Remind children that most people aren’t all good or all bad. Social psychologists Adam Waytz, Liane Young, and Jeremy Ginges have shown that different groups—including American Democrats versus Republicans and Israelis versus Palestinians—think their own groups’ aggressions are motivated by love for one another, whereas the other group’s aggressions are motivated by hate. In other words, an Israeli is likely to write off a Israeli’s hostility toward a Palestinian as being motivated by love of Israelis, whereas the same Israeli would think that a Palestinian’s hostility is owed to hatred.

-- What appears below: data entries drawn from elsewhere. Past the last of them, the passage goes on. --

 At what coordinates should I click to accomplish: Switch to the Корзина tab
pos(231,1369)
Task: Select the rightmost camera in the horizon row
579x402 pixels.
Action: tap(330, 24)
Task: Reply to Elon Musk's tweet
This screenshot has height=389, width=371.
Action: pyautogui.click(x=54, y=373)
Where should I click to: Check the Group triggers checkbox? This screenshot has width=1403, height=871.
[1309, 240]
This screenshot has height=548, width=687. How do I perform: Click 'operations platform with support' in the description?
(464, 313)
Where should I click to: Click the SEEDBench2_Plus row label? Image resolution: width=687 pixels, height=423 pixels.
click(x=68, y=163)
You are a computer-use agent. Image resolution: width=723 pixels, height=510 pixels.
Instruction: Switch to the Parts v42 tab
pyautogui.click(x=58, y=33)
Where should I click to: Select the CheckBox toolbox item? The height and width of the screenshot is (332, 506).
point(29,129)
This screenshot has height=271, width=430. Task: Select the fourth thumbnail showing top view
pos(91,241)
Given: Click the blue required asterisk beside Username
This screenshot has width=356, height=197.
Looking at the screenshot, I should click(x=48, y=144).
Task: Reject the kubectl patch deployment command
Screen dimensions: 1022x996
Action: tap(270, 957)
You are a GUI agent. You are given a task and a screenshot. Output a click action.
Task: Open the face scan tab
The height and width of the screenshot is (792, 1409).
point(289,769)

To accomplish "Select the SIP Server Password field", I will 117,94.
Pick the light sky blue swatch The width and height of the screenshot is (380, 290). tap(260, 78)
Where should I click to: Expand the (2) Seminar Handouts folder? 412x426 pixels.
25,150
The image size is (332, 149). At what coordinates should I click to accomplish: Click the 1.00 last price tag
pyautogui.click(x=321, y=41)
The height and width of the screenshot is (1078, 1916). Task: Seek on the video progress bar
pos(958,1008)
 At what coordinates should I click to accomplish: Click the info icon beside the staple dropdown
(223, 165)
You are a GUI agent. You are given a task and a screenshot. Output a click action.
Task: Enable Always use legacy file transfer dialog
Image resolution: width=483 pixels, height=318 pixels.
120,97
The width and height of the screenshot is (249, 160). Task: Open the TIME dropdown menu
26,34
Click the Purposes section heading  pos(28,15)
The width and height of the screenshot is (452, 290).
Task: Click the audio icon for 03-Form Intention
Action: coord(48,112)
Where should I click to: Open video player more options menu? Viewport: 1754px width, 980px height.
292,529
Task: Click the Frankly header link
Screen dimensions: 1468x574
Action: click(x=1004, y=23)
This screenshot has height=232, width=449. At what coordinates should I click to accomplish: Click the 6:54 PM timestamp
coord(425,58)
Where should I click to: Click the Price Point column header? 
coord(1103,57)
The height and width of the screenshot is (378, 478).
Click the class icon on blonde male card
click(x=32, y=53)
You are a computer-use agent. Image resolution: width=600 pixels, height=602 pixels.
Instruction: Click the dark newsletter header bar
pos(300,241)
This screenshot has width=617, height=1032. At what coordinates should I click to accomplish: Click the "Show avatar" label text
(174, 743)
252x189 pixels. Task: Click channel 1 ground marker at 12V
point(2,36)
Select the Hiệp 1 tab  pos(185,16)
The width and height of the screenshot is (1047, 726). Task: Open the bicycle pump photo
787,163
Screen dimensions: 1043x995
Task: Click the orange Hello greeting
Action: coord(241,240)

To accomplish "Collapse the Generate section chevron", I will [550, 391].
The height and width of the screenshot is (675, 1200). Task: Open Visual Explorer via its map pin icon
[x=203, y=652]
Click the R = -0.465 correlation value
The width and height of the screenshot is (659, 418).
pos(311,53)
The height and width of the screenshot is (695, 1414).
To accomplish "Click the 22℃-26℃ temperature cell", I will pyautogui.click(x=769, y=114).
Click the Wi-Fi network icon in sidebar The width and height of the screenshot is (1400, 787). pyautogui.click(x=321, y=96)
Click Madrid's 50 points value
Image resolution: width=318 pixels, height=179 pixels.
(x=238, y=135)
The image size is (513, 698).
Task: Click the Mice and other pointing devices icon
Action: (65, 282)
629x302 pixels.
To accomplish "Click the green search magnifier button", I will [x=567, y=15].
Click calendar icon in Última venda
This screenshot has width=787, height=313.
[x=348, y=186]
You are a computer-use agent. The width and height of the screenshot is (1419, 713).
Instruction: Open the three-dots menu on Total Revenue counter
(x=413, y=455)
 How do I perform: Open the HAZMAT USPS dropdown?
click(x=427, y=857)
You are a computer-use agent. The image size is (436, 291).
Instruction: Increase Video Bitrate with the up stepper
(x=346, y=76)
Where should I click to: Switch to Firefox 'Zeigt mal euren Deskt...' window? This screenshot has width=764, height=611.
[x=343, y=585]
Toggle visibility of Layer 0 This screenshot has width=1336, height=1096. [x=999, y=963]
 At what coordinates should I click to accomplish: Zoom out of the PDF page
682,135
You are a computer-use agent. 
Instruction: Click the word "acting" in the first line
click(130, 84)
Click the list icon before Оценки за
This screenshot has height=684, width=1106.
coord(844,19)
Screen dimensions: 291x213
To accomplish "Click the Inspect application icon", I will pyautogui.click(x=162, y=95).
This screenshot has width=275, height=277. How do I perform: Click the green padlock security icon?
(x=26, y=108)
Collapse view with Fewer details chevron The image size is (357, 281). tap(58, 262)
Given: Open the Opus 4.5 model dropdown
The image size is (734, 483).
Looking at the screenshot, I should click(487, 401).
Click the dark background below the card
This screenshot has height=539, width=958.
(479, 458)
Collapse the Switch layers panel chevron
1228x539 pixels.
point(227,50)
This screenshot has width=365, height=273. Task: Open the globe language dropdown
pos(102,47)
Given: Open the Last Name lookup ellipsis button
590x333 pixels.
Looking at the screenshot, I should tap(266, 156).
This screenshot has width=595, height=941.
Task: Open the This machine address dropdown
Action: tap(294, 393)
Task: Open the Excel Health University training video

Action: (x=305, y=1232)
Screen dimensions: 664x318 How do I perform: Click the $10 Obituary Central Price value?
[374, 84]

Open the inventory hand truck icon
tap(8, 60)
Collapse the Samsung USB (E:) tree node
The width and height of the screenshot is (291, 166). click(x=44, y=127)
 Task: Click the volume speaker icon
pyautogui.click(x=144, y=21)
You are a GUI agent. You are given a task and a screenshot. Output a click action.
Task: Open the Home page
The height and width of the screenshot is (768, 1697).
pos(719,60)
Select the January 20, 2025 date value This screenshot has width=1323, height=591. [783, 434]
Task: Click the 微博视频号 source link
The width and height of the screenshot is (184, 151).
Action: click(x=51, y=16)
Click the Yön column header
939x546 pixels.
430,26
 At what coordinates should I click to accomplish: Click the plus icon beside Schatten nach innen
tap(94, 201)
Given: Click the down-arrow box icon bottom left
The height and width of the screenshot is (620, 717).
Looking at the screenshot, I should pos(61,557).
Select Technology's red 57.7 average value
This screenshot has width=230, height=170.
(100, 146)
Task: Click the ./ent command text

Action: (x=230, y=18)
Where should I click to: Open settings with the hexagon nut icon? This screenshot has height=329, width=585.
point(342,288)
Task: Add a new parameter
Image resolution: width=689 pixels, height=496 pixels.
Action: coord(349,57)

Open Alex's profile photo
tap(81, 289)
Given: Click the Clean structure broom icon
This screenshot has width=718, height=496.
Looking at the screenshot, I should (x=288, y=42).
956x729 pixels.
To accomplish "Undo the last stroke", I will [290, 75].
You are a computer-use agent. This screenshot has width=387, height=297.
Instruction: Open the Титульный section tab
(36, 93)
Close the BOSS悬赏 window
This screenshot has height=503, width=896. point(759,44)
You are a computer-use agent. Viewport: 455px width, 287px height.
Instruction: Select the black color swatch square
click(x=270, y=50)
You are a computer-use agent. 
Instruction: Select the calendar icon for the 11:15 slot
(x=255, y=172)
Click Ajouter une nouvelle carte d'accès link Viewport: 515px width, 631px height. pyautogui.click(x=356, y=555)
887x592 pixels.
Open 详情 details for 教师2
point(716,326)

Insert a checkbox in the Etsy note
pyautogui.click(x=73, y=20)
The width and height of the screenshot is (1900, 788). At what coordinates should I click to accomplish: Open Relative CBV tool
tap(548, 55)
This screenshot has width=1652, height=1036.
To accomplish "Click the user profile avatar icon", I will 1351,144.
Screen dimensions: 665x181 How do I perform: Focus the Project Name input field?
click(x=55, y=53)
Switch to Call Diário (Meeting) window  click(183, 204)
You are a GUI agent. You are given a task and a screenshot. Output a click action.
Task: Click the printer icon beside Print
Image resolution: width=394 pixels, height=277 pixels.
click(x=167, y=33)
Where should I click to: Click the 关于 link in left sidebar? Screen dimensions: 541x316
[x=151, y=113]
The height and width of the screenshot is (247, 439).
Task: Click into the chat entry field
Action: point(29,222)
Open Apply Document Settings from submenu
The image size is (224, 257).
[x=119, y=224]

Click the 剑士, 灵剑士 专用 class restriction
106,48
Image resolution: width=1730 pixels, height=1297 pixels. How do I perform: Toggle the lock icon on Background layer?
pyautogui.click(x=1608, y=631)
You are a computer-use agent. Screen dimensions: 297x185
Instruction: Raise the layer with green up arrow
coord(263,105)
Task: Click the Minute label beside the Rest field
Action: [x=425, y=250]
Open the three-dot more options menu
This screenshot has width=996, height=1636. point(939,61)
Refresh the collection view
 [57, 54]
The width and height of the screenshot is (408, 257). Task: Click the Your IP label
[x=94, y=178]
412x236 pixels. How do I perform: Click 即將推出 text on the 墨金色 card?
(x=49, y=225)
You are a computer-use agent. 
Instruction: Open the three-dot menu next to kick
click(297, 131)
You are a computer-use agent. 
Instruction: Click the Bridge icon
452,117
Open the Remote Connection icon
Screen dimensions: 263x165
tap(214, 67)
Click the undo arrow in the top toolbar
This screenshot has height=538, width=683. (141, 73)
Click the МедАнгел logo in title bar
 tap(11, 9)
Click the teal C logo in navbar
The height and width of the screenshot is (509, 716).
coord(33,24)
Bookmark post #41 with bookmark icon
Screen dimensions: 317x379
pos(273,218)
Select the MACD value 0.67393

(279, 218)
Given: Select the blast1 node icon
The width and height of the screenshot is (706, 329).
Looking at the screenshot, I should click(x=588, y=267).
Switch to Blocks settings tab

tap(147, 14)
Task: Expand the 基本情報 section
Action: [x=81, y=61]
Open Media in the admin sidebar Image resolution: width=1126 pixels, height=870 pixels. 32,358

It is easy to lapse into this kind of polarized thinking, which misattributes people’s motivations. Adults and children alike can be reminded that often what we perceive as negative or hurtful acts do not stem from equivalently negative or hurtful intentions. It is never a bad idea to consider how you or a loved one might feel if the tables were turned.
If you’re a woman, consider getting into politics—and encourage girls to do the same. In a university setting, we often worry about the dearth of women in math and science fields. But in multiple levels of American politics, there is also an underrepresentation of women. Building a pipeline for female governance will be difficult without sufficient role models for girls to follow. Women who want to help can consider getting involved in politics themselves and by making themselves visible and accessible to a generation of girls who will be inspired to join them.
Together, people of all backgrounds can encourage their children to help build a nation that prides itself on embracing difference.
Katherine Kinzler is Associate Professor of Psychology and Associate Professor of Human Development at Cornell University and Scholar with Virtue, Happiness, and the Meaning of Life.